== Instructions to follow ==
Below are records; copy every line in them that holds the word "will".

Stored items
***

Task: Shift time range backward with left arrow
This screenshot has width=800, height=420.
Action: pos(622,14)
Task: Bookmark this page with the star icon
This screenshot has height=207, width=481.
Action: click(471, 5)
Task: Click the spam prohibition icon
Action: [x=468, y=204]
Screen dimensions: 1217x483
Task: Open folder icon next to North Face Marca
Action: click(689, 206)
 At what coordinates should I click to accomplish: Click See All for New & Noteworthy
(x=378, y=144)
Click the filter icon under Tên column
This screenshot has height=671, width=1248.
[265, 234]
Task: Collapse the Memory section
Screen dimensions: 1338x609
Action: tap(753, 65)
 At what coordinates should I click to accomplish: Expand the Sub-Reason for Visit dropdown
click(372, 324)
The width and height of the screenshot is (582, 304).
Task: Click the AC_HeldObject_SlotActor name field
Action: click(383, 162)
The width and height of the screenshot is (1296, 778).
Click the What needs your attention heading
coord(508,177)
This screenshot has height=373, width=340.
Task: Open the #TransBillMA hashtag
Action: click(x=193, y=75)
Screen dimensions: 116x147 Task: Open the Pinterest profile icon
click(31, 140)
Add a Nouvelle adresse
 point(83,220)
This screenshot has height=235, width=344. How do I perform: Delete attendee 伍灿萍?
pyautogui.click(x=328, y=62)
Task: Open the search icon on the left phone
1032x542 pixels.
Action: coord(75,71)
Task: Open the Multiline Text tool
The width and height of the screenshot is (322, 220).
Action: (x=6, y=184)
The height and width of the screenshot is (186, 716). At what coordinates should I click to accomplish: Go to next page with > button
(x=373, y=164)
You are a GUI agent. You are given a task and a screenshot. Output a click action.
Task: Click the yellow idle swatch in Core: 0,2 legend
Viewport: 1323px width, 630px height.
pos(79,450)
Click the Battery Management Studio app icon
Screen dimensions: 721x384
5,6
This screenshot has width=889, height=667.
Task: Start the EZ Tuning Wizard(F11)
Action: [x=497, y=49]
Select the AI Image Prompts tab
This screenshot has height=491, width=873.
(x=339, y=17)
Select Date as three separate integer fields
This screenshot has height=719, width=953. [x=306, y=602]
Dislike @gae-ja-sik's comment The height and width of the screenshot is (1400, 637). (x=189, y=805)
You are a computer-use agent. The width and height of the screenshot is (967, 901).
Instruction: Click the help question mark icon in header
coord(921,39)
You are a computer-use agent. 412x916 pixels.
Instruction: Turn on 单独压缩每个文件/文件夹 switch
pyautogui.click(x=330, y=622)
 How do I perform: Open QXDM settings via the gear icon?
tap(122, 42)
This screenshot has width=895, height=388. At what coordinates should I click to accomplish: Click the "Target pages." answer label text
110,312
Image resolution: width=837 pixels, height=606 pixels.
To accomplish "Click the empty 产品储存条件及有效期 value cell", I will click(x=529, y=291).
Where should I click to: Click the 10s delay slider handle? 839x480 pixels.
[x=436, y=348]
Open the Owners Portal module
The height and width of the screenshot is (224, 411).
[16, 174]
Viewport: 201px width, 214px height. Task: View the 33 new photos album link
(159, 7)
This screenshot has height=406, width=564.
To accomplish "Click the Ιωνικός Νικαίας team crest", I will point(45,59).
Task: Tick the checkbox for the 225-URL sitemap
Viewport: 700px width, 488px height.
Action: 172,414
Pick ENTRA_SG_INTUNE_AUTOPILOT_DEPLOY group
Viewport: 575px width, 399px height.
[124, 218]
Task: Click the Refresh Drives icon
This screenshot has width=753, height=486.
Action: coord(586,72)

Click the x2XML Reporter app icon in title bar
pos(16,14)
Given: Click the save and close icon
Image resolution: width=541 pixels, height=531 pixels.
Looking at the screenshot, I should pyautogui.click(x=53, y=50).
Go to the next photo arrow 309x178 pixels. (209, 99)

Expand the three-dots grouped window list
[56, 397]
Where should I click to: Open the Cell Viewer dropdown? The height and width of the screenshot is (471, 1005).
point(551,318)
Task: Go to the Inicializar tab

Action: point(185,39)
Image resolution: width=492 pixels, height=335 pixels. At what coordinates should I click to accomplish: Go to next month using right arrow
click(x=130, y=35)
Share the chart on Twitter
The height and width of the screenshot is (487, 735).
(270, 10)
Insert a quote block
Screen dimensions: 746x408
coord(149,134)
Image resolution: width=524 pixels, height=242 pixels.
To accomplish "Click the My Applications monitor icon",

***

== Reply to the task ==
To accomplish "Click the empty 产品储存条件及有效期 value cell", I will click(x=529, y=291).
To accomplish "Click the Ιωνικός Νικαίας team crest", I will point(45,59).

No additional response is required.